Scottish landowner, diplomat, judge and Senator of the College of Justice

Sir Robert Carnegie, Lord Kinnaird, 5th Laird of Kinnaird (c.1490-1566) was a 16th-century Scottish landowner, diplomat, judge and Senator of the College of Justice.

==Life==
He was born at Kinnaird Castle near Brechin around 1490, the son of John Carnegie and his wife Euphame Strachan. His father was killed at the Battle of Flodden (9 September 1513) and his mother died a month after (possibly grief-stricken). Robert inherited Kinnaird Castle at this point and extended it with a kitchen and servants wing around 1520.

In July 1547 he was elected a Senator of the College of Justice and took the title Lord Kinnaird. He replaced Henry Balnaves who was removed due to suspicion of complicity in the murder of Cardinal Beaton.

In the autumn of 1548 Carnegie was the diplomat, sent with an armed guard, to deliver the ransom for the George Gordon, 4th Earl of Huntly who had been captured at the Battle of Pinkie Cleugh and was held in the Tower of London. After leaving London he went to Blois in France with Archbishop Gavin Hamilton and the David Panter, Bishop of Ross to create the Regent Duke of Chatelherault. After two years in France he returned to Scotland in the summer of 1551.

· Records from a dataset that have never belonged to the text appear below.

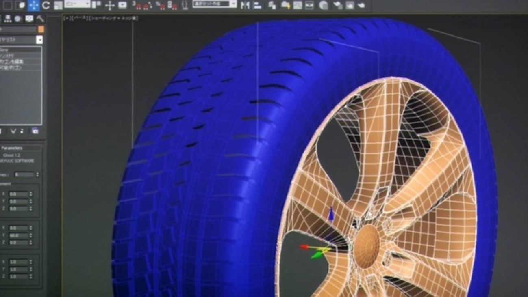
Task: Select the Clone modifier in the stack
Action: (x=20, y=50)
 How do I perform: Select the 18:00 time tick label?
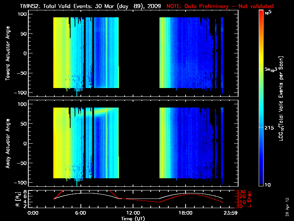coord(186,213)
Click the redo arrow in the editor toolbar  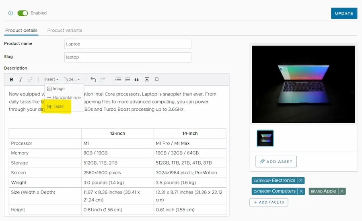103,80
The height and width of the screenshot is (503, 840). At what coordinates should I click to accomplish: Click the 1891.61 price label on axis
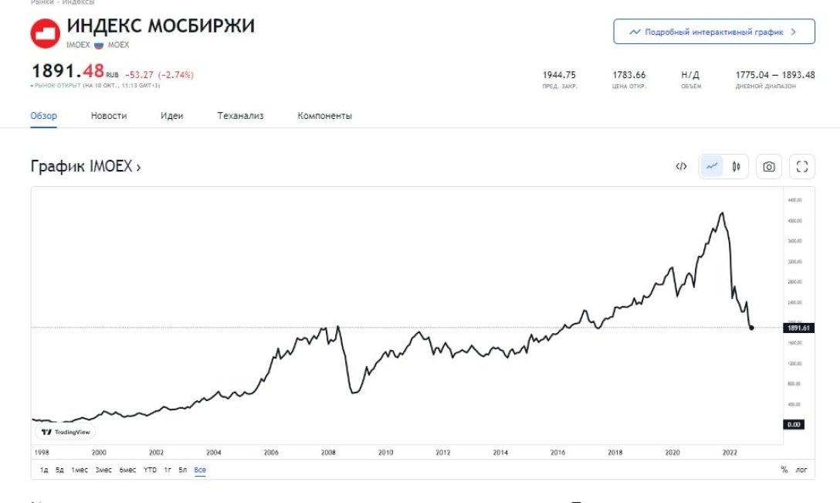click(799, 328)
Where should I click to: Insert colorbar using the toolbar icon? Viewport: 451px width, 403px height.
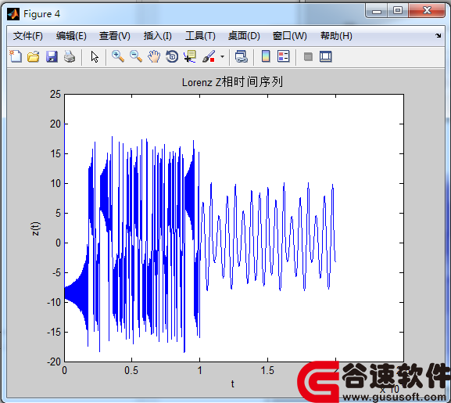click(x=266, y=56)
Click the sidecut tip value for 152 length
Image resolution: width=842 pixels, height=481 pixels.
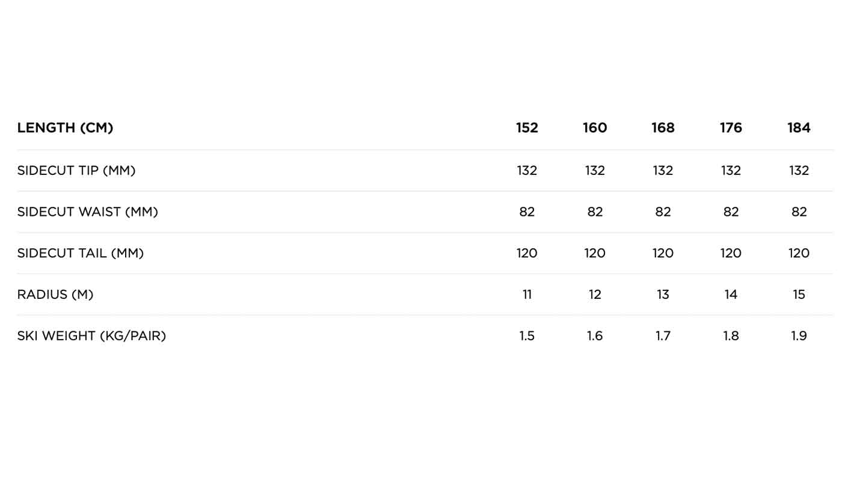(527, 171)
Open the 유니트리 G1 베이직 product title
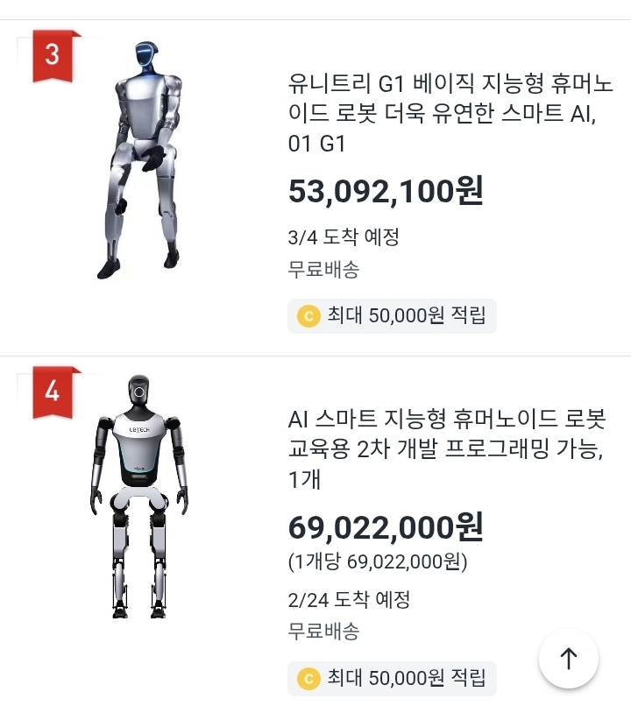Image resolution: width=631 pixels, height=713 pixels. click(450, 114)
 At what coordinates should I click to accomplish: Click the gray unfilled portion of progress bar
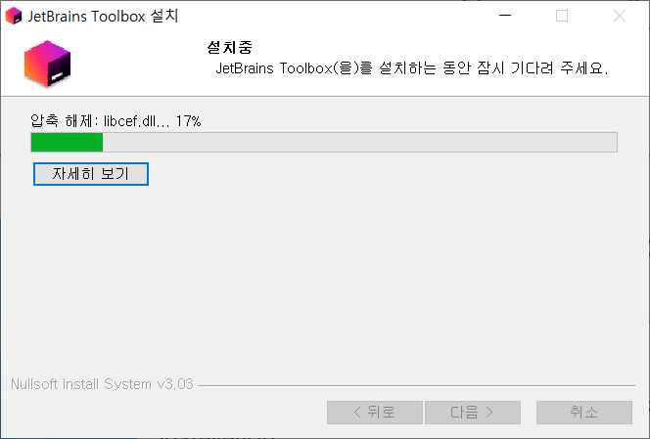(x=360, y=143)
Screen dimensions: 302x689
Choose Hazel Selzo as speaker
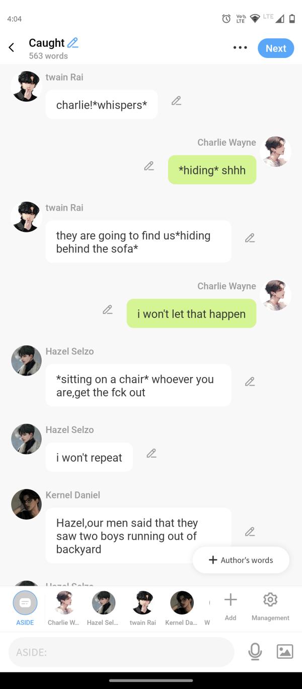(x=103, y=608)
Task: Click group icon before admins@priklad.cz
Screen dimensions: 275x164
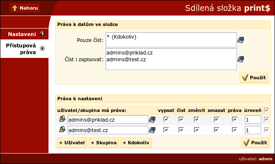Action: click(62, 119)
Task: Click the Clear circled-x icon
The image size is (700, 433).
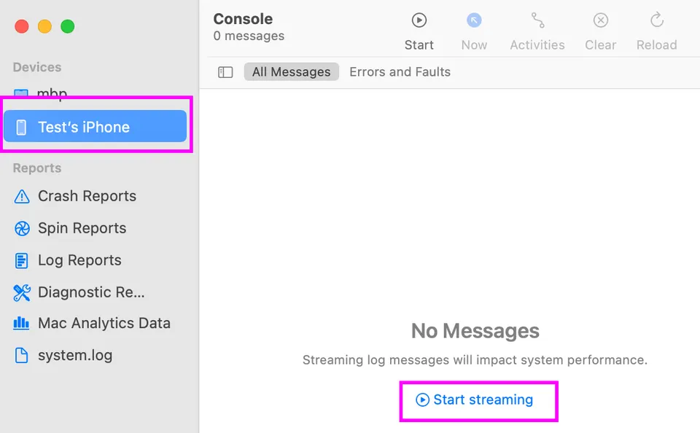Action: (600, 20)
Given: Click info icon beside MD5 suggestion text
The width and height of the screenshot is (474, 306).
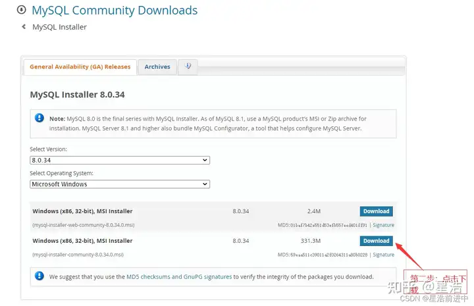Looking at the screenshot, I should point(40,276).
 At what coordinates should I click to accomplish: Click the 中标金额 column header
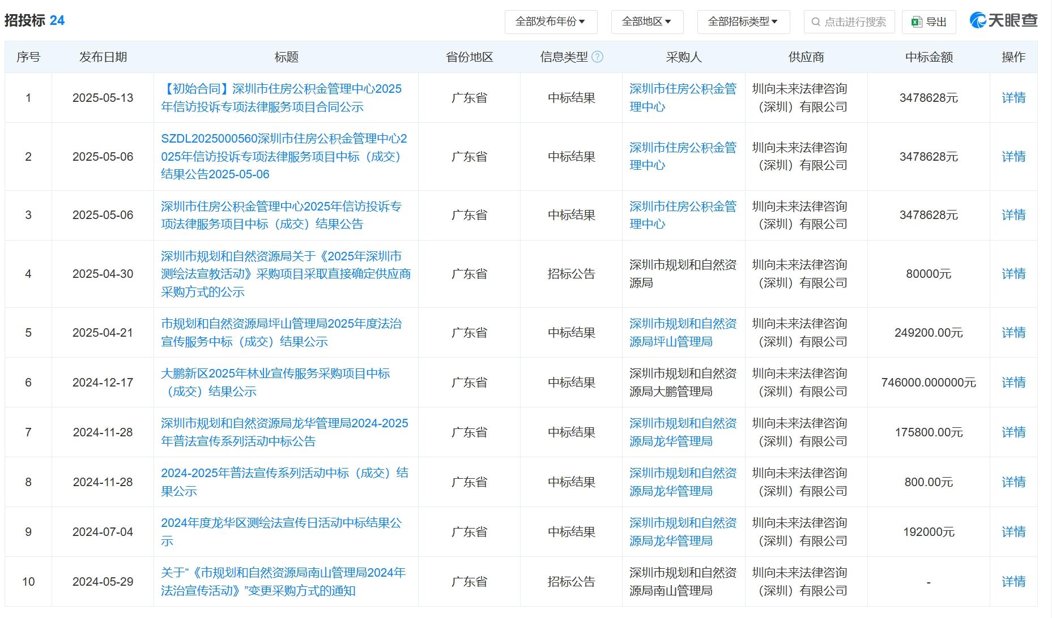coord(929,57)
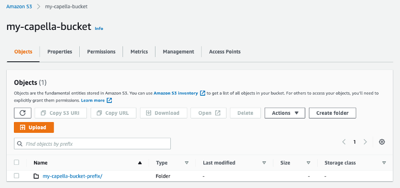Click the external link icon beside Learn more

(x=109, y=100)
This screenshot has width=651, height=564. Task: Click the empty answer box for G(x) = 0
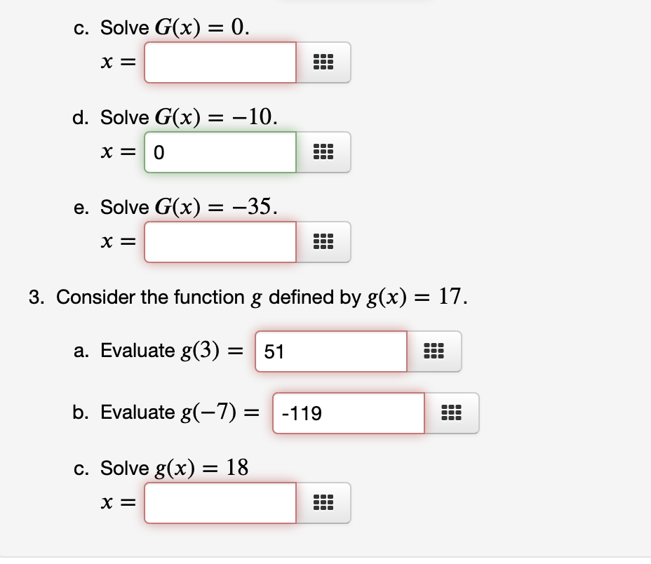tap(220, 62)
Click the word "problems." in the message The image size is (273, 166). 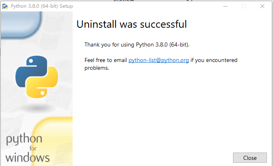click(x=97, y=68)
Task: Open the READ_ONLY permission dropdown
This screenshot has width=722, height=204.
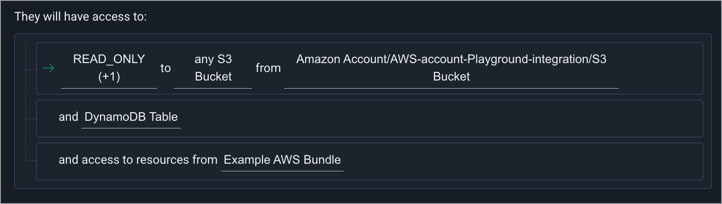Action: [x=109, y=68]
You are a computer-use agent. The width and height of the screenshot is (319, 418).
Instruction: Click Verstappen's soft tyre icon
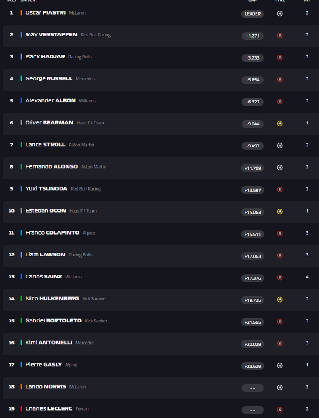click(280, 36)
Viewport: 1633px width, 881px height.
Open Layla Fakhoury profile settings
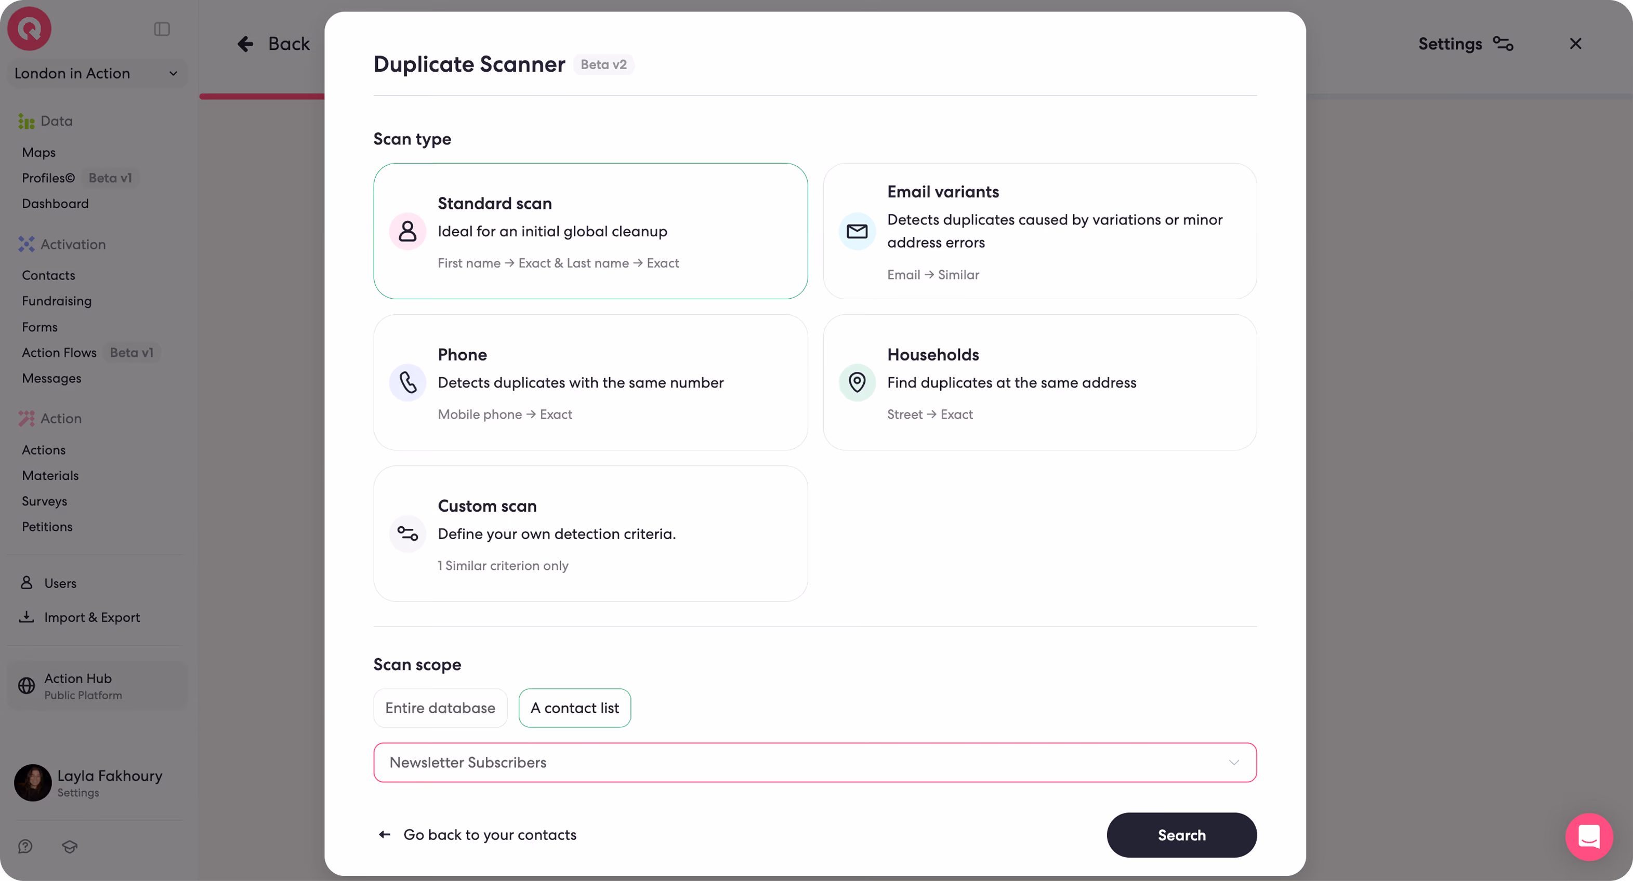(89, 783)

Robert Carnegie was clerk of the treasury in 1549. He was knighted sometime after 1551 and prior to 1554 (as he then appears as "Sir Robert Carnegie”).

=== Diplomat ===
He was involved with other law lords in the debates over the Scottish-English border and especially the issue of who should have Berwick-upon-Tweed. In 1553, when Mary of Guise became Regent, he was appointed Clerk to the Treasurer. Later that year, he was re-appointed, along with Sir Robert Bellenden, to the task of settling legal issues relating to the border. Carnegie was sent to present Border complaints to Mary I of England. He joined with the French ambassador, François de Noailles, in London, which added to English irritation.

Carnegie next attended a meeting at Carlisle with James MacGill of Nether Rankeillour, the Earl of Cassilis, and the Bishop of Orkney, with an English delegation including the Bishop of Durham and the Earl of Westmorland. This long-winded negotiation resulted in an initial agreement in December 1557.

=== Death ===
His final appearance as a member of the Privy Council appears in December 1565.

He died in January or February 1566. The marriage contract of James Hepburn, 4th Earl of Bothwell and Jean Gordon made in February 1566 mentions his decease. He was buried in the parish churchyard at Leuchars in central Fife. An inscription placed at his tomb states that he died at Leuchars Castle.

==Family==

He was married to Margaret Guthrie of the Guthries of Lunan. They were parents to Sir John Carnegie (d.1595) and at least 12 other children including David Carnegie of Colluthie and Helen Carnegie whose third husband John Gordon built Glenbuchat Castle.